BishopAccountability.org
 
 

Parents Have Every Reason to Be Enraged by the Pell Revelations

By Wendy Tuohy
Morning Herald
March 1, 2019

https://www.smh.com.au/lifestyle/life-and-relationships/parents-have-every-reason-to-be-enraged-by-the-pell-revelations-20190301-p5116h.html

There is water cooler talk, and then there's water cooler rage, and the emotions expressed by parents following the revelation Cardinal George Pell was convicted of five counts of child sexual abuse are firmly in the second category.

At the school gate, on the sidelines at sport training and around workplace coffee machines, parents have bonded over the shock, pain and fury produced by the knowledge that someone in whom so much faith and trust was invested was found guilty of sexually molesting children.

That is not to say only parents experienced these responses, but for many mothers and fathers to whom I have spoken and listened, the emotional clout of the verdict was unexpectedly sharp.

George Pell at St Mary's Cathedral in Sydney.

The first response is primal: were that my child, and had I discovered this happened, I don't know how I could restrain myself. It can be confronting to discover the extent to which such a base crime plays to your most-base, protective instincts.

Just as powerful is the sense of empathy for, and immense anger on behalf of, the children upon whom a crime with the potential to detonate their safe journey to adulthood has been committed.

As senior public health specialists explained this week, of all the childhood abuses with potential to alter the course of a person's life, sexual abuse is the worst.

The Royal Commission into Institutional Handling of Child Sexual Abuse exposed a vast and horrifying array of sexual crimes by clergy against children as far back as the 1950s, but that Pell was found guilty for crimes that occurred as late as 1996 came as a fresh slap.

The knowledge we have failed these children, communally, while they were in plain sight in contemporary times felt like a punch.

Learning we could not protect kids from trusted authority figures operating in the middle of a busy cathedral in the heart of Australia's second largest city is nigh on overwhelming.

The "village" it takes to raise a child may be more fragmented than it was in the past, but sex offences against children by people presented as moral authorities are still felt as an assault on all of us.

On an individual level, you are forced to face your deeper anxieties around child safety: contemporary parents are so well-informed about the need to safeguard children's mental health, we put ourselves on the line to do so to the point of hyper, even over-vigilance. Events such as the Pell verdict make you realise just how powerless you really are.

Perhaps the greatest rage-generator of all, though, has been the contemptuous language used by both the cardinal, in his previous comments about child sex offences by priests, and by his eminent counsel, Robert Richter, QC this week.

The memory of words used by George Pell on the second day of his evidence to the royal commission, given by video-link from Rome exactly three years ago, is as fresh as if it happened yesterday.

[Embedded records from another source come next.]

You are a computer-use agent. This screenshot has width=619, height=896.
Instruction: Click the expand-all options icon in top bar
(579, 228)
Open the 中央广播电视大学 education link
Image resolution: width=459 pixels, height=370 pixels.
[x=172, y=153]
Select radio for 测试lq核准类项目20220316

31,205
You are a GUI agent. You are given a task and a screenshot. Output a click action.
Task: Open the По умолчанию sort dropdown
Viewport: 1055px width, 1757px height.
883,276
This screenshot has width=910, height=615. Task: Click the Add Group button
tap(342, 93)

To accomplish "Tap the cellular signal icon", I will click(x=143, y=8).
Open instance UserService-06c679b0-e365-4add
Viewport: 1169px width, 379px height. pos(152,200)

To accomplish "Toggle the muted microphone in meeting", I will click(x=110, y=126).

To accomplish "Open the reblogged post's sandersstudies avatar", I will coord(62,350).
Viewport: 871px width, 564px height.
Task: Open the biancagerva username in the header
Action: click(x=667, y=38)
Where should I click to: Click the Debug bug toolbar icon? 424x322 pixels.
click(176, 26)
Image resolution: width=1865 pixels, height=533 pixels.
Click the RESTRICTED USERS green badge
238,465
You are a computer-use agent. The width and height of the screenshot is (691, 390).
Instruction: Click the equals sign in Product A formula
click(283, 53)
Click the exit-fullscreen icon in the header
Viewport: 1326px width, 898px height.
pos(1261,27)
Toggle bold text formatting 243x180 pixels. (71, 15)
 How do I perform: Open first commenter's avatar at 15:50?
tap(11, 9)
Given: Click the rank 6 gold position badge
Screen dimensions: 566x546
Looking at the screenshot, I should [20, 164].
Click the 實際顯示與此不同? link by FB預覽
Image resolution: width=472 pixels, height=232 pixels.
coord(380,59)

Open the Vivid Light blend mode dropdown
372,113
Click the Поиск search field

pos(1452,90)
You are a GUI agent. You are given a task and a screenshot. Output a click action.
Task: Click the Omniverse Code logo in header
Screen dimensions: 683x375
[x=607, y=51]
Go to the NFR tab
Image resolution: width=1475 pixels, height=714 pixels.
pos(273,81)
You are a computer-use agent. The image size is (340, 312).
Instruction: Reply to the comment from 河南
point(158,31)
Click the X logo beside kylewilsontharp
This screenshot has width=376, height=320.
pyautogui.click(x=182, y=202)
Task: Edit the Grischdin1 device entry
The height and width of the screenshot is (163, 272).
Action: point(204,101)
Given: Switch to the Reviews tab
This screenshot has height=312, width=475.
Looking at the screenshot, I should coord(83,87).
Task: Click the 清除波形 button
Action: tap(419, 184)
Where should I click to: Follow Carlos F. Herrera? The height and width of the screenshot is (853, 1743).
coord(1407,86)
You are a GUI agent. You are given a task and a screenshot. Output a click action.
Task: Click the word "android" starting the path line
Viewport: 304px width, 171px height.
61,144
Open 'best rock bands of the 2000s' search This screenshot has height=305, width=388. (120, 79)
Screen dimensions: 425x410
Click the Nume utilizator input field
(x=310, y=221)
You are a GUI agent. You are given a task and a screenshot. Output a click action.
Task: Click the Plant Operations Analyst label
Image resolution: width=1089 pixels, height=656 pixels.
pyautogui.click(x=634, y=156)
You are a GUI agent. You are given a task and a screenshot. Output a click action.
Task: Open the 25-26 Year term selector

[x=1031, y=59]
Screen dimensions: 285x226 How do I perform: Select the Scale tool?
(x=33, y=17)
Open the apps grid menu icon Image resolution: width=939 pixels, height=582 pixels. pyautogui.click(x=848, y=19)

Denying he knew of the activities of Australia's worst paedophile priest, Gerald Ridsdale (Pell's one-time housemate and a man for whom Pell had given character evidence), Pell said once he did hear about it, he considered it "a sad story (which) wasn't of much interest to me".

On Wednesday, his barrister, Mr Richter, described the crimes against children for which Pell had been convicted as "no more than a plain vanilla sexual penetration case" – of year 7-aged choirboys, who were on scholarships at top private Catholic school, St Kevin's College.

(Mr Richter subsequently apologised for those remarks.)

One of those boys suffered what his family now believes to be such severe PTSD after the abuse, he became a drug user.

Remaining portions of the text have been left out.